Saturday, 24 October 2015

Who cycles? The demographics of cycling in Hackney

Guardian journalists are publicly debating the issue of socio-economic class, culture and the propensity to cycle. This is good as understanding these things should have a beneficial impact on policy development.

The cycle bloggers (and some academics and journalists) would have us believe that the matter of those who do and do not cycle is one-dimensional. They say that the main thing that prevents people from cycling is fear of road traffic linked to feelings of personal safety. However the picture below suggests that the picture is more complicated.

Below are some of the statistics relating to cycling. The information comes from three sources. Firstly Census 2011. The Census is a good data source because it cannot be manipulated, participation is mandatory and, unlike many cycling surveys that are promulgated, it shows how people actually travel, not how they 'say' they might travel. The other authoritative surveys are Transport for London's Travel Demand Survey and Transport for London's analysis of cycling potential (the number of journeys that might be cycled).

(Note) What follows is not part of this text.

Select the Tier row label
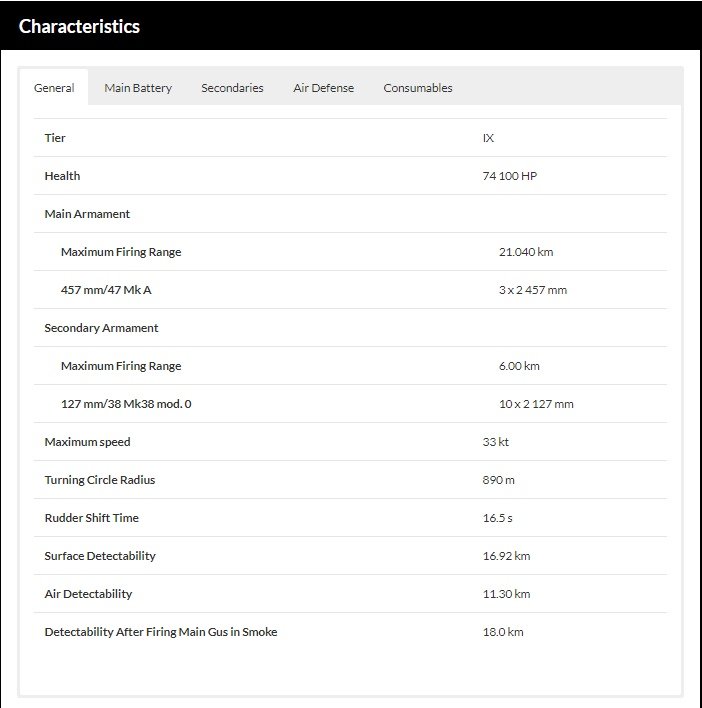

Note also that there is academic research which suggests that Census figures are a good proxy for cycling statistics generally.

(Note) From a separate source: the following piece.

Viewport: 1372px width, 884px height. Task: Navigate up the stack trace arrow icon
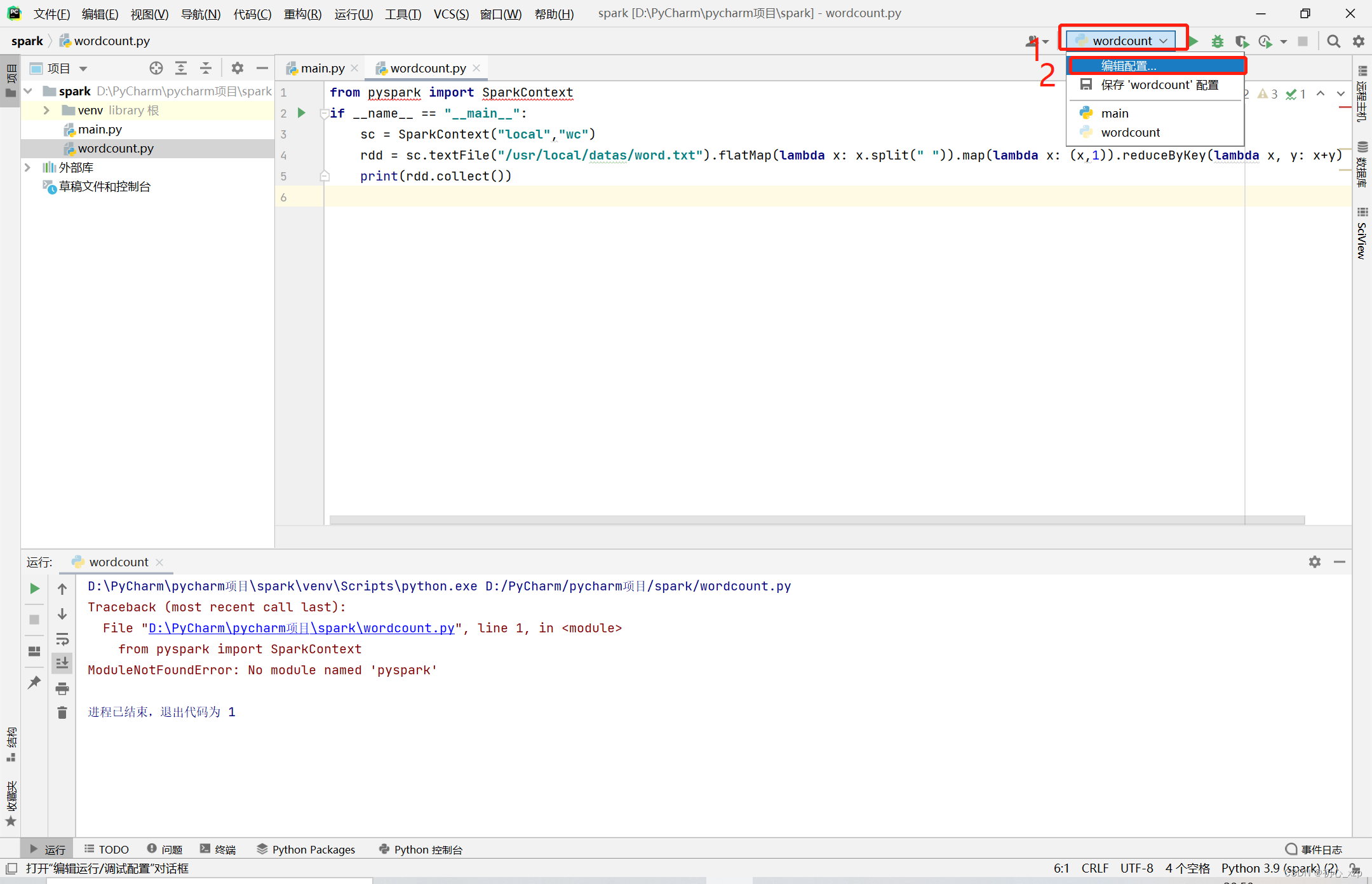coord(62,588)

If you cycle in London you will probably live in inner London

Census 2011 found that 7.2% of commuters in inner London cycled to work compared to 2.3% overall. Hackney has the highest level of cycling commuters of any London borough, double the inner London average, at 15.4% and much higher than the next highest borough, Islington, at 10.1%.

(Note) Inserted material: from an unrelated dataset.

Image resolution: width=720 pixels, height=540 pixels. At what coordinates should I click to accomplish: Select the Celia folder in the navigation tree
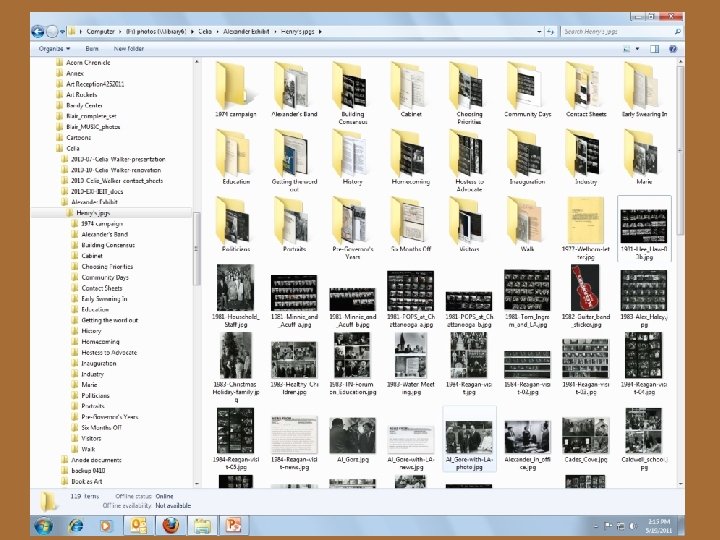click(73, 147)
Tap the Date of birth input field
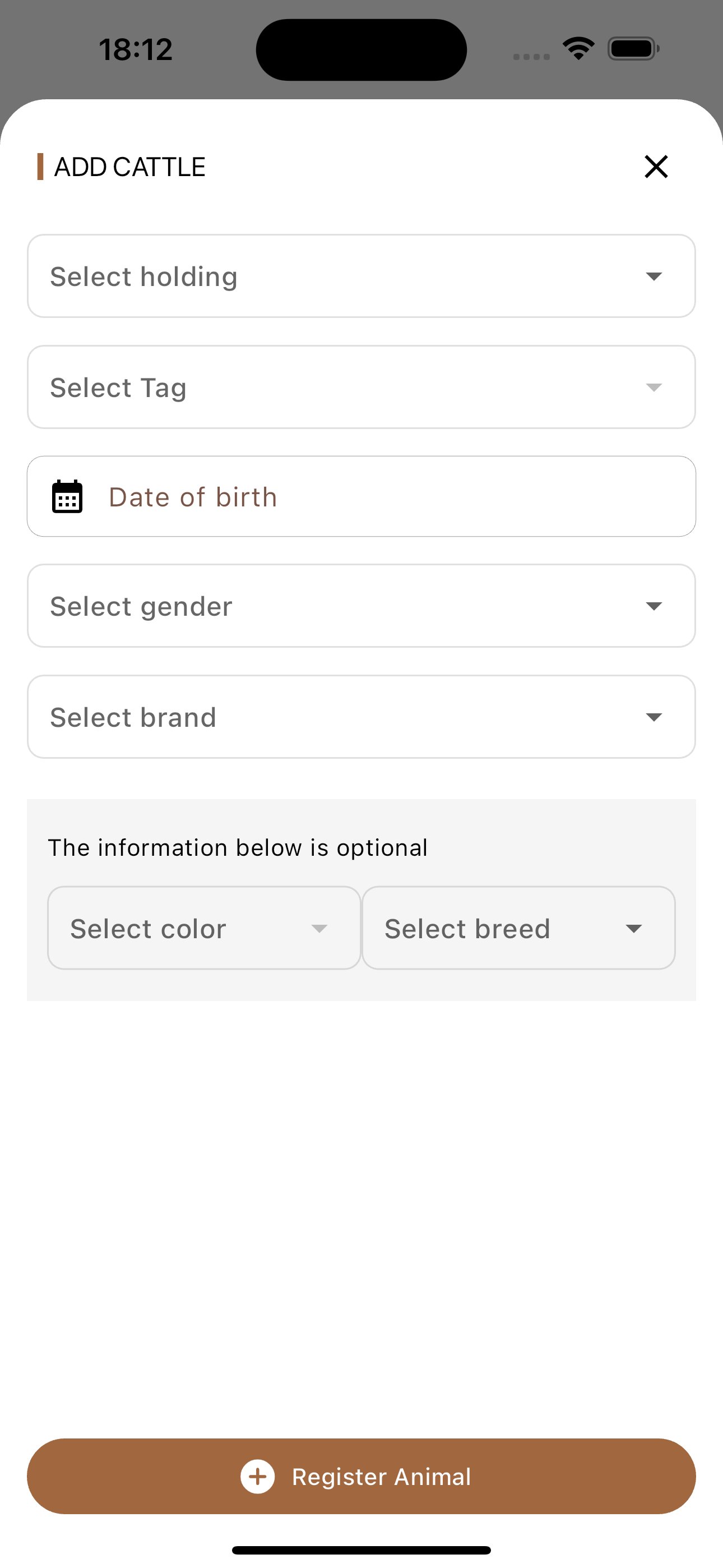Screen dimensions: 723x1568 (390, 497)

Transport for London's survey, the London Travel Demand Survey reports 7% of all journeys (not just commuting journeys) are undertaken by cycle in Hackney. TfL's analysis of cycling potential indicates that Hackney has been particularly effective in realising its' cycling potential with 24% of cycleable journeys actually being cycled, almost 10% higher than the next borough (Hammersmith and Fulham).

However, if you live in Harrow you almost certainly won't cycle to work. Only 869 (or 0.8%) of residents do so.

If you cycle in Hackney you'll probably be white British

Further analysis of Census 2011 shows the importance of culture and socio-economic class.  21.6% of white British commuters cycle, 4.3% of black commuters do. This means 61% of those residents of Hackney who cycle to work are white British (if 'other white' Census categories are included, the figure rises to 85%). 

Note also from the graph below that the Census category of Black/African/Caribbean/Black British people are major users of the bus.

If you cycle in Hackney you'll probably have a white collar job

The Census reports socio-economic classifications against method of travel to work. Higher professional occupations are hugely over-represented in the cycling figures. 

22.5% of those in higher professional occupations cycle to work. In comparison 7.1% (a third) of those in semi-routine occupations do. 63% 
of those residents of Hackney who cycle to work are in managerial, administrative or professional occupations.

If you cycle in Hackney you'll probably be aged 30 to 34

20.6% of those aged between 30 and 34 cycle to work. Only 9.9% of those between 20 and 24 years do. 55% of those residents of Hackney that cycle to work are aged between 25 and 34 years old.

If you cycle in Hackney you'll probably be male, but are more likely to be female than in any other London borough

In countries where cycling is much more prevalent there is close to parity in cycling rates between the genders. Although it is some way off parity, Hackney is significantly better than the inner London average. 

Cambridge in particular does well both in terms of levels of cycling and gender balance.


If you cycle in London you will probably live in inner London. If you are a Hackney resident you will probably be white; have a managerial, administrative or professional occupation; and be a 25 to 34 year old male. 

The absolute figures for ethnicity are telling: of the 16,411 who cycle to work in Hackney the Office of National Statistics classify 13,875 (85%) as 'White'. This is in the context of a resident population of 246,270 in one of the most diverse boroughs in the UK with a walking share of all trips at 37%; bus trips at 26% (the highest in the UK) and cycle trips of 7%.

The cycle bloggers would have us believe that everyone wants to cycle and the single thing that would make people cycle would be to introduce separated cycle tracks, bus stop bypasses and associated junction treatments to our streets. They say this course of action should be pursued, whatever the cost and regardless of detriment to others (in particular people walking and those using the bus). The argument is that it is largely fear of motor vehicles that puts non-cyclists off from cycling.

This cannot be true. Is the proposition that fear is behind the five fold difference in cycling rates of 21% to 4.3% of two different ethnic groups really plausible? Similarly can anyone truly believe that it is fear of motor traffic alone that means that one socio-economic group cycles at a rate of 22.5% and another at 7.1%? The differing rates between different age groups are clearly also worthy of more analysis and consideration.

Although road safety fears will be a reason why people choose not to cycle it simply cannot be the only reason. More sophistication is needed if the right mix of policies are to be pursued so as to genuinely encourage a broader range of people to cycle. The vogue for segregated tracks on relatively narrow roads seems to additionally privilege an already privileged group - by giving this group dedicated street space. This space is given to the detriment of walkers and bus users, and walking and buses are the most space efficient modes of transport. After all, not all may wish to cycle and many may simply want to get on the bus and read a book!